▸ **WHAT YOU SHOULD DO**
Find the line that contains "Task: Expand the arrow in the 15次 40.00% box"; please output it and each line after it, exactly as shown, up to the end of the entries below, skipping pictures.

Screenshot grounding data
*****

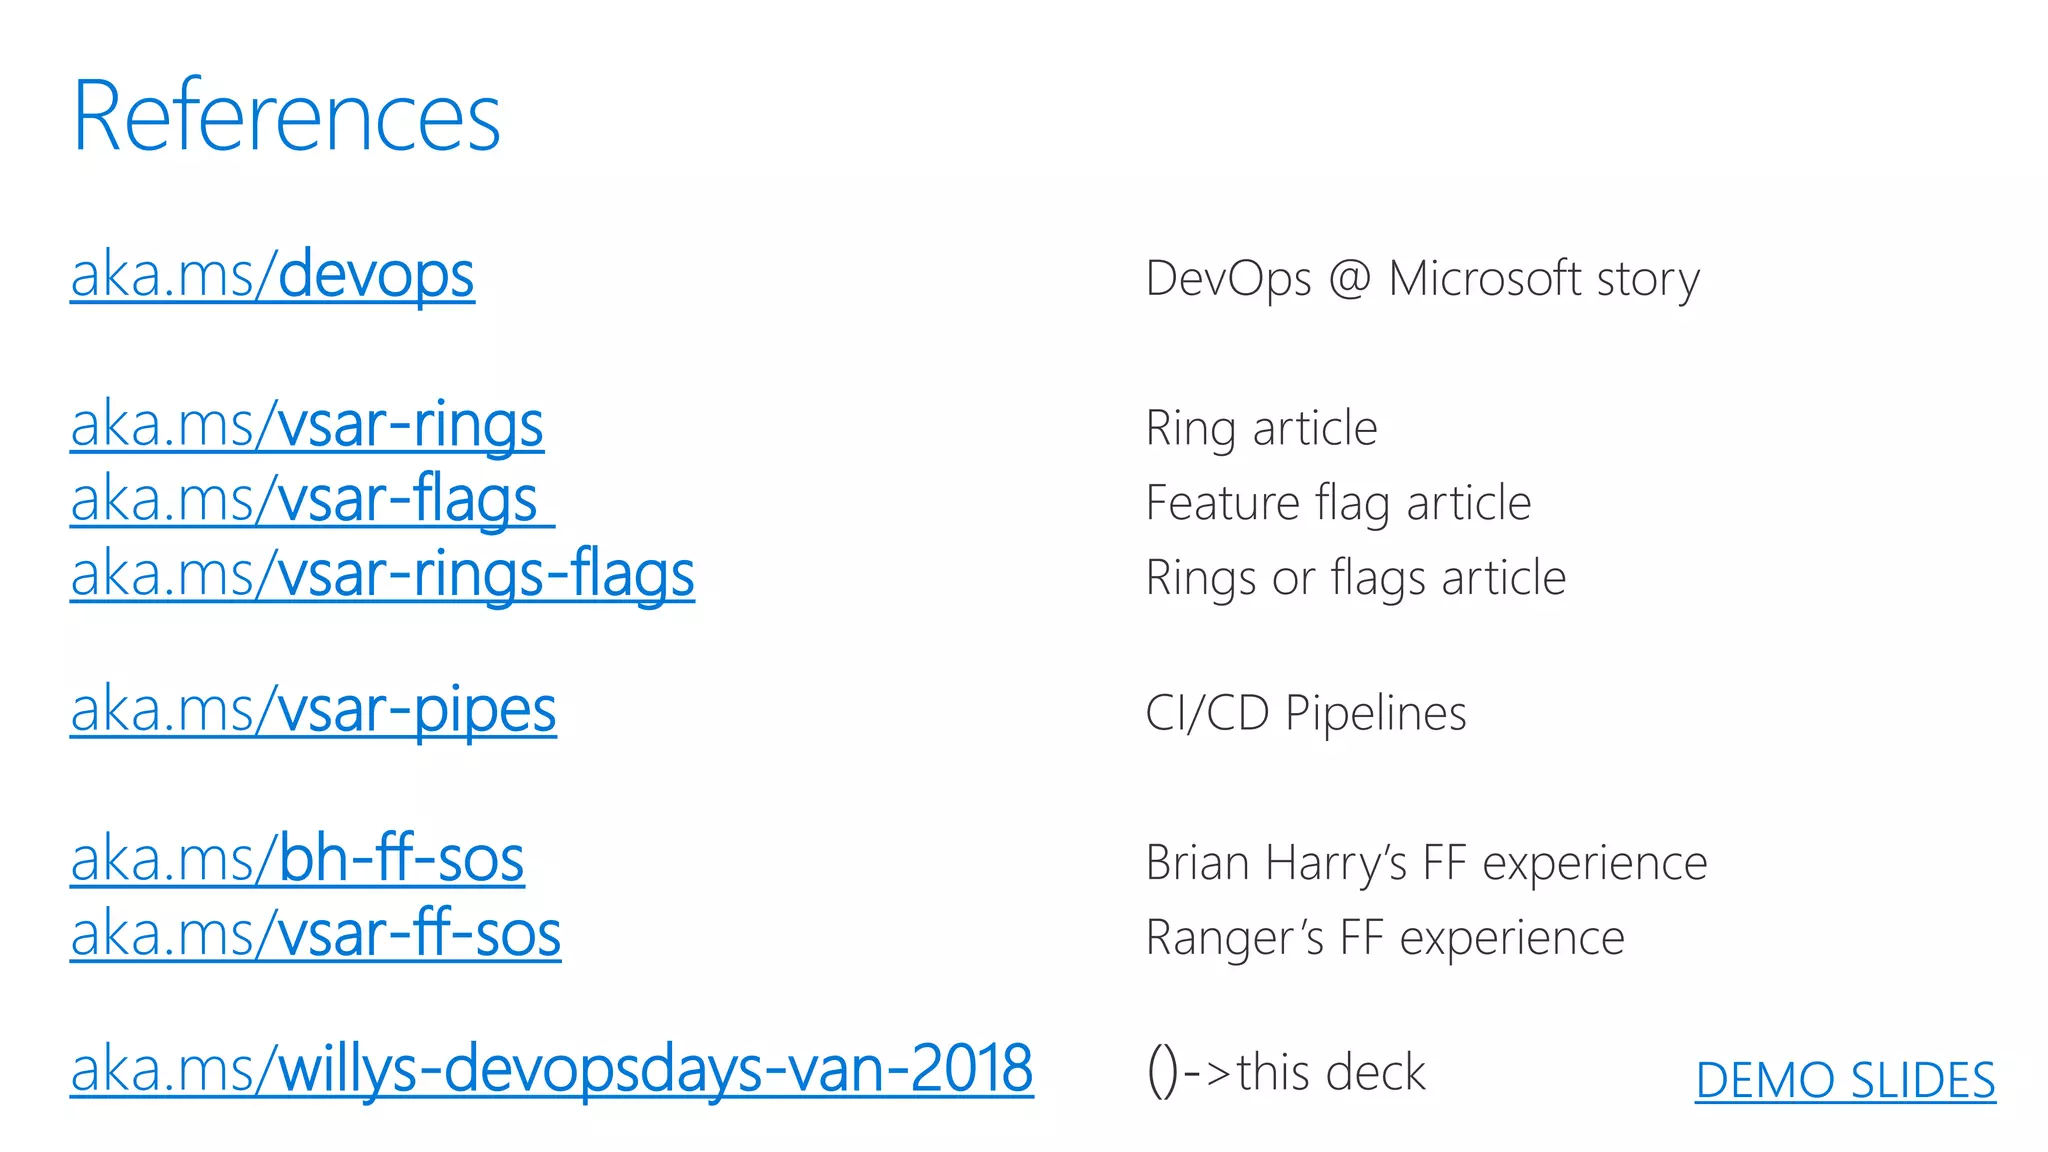Click the DEMO SLIDES link
This screenshot has height=1152, width=2048.
click(x=1845, y=1081)
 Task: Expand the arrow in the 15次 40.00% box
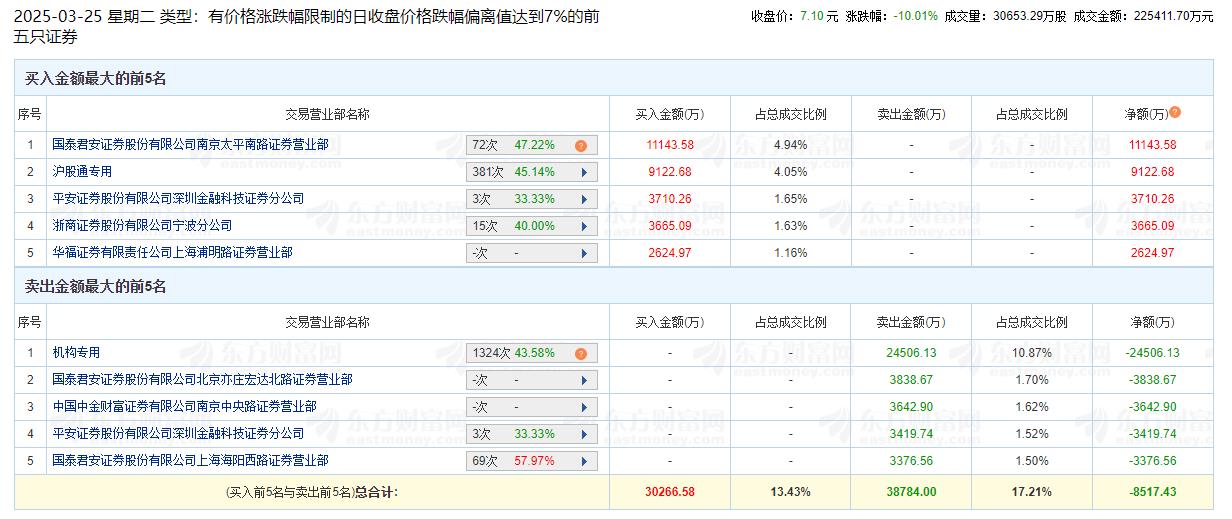[x=584, y=227]
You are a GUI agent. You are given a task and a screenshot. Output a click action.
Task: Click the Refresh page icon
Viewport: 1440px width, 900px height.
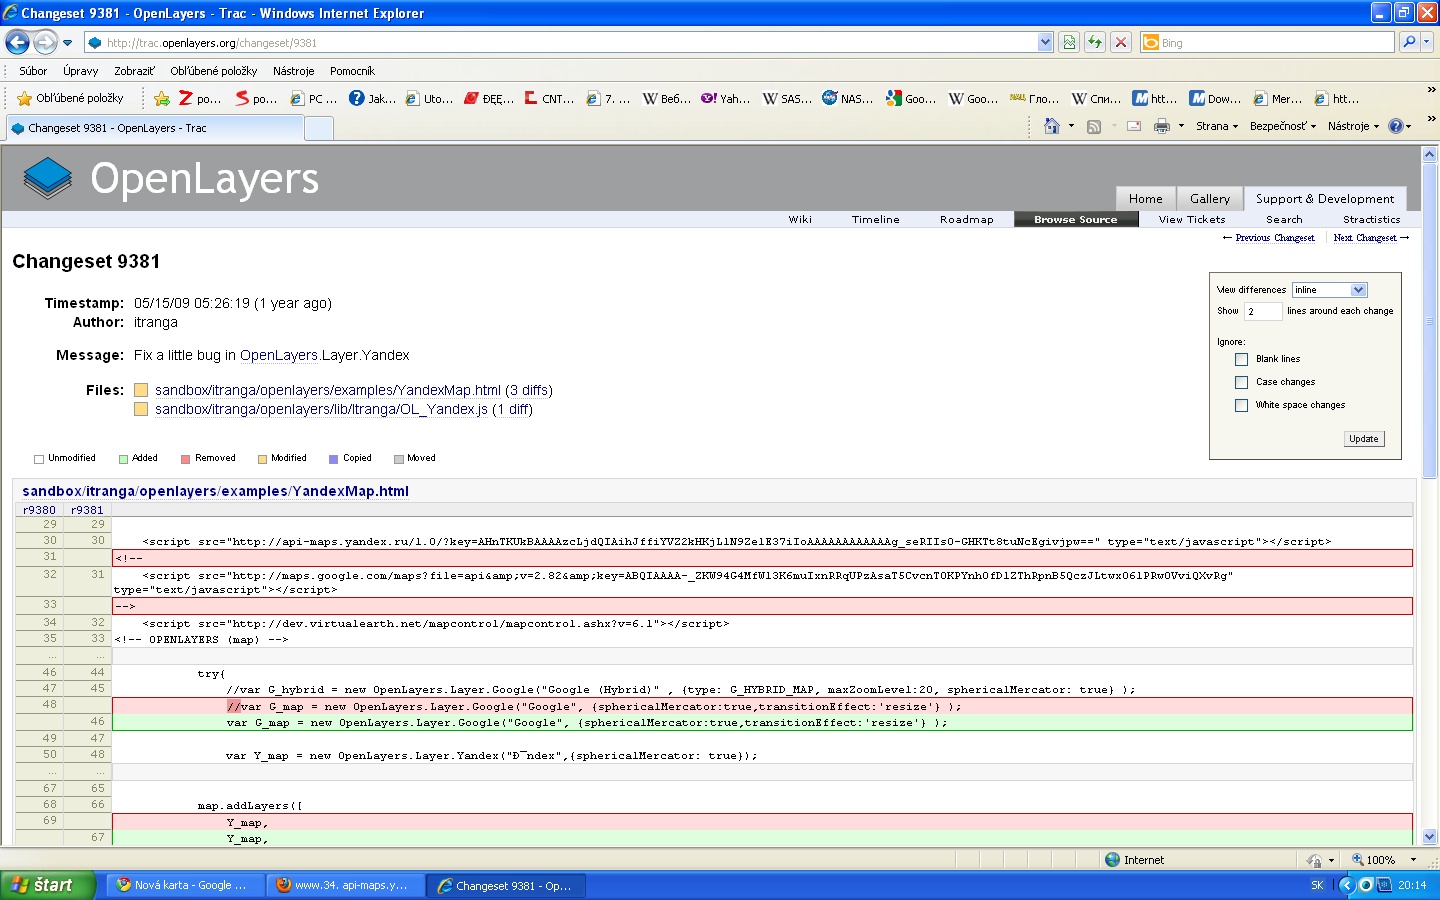click(x=1095, y=42)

*****

▸ **RESPONSE AREA**
 Task: Expand the arrow in the 15次 40.00% box
[x=584, y=227]
You are a GUI agent. You are given a task and a screenshot. Output a click action.
Task: Click the Refresh page icon
Viewport: 1440px width, 900px height.
click(x=1095, y=42)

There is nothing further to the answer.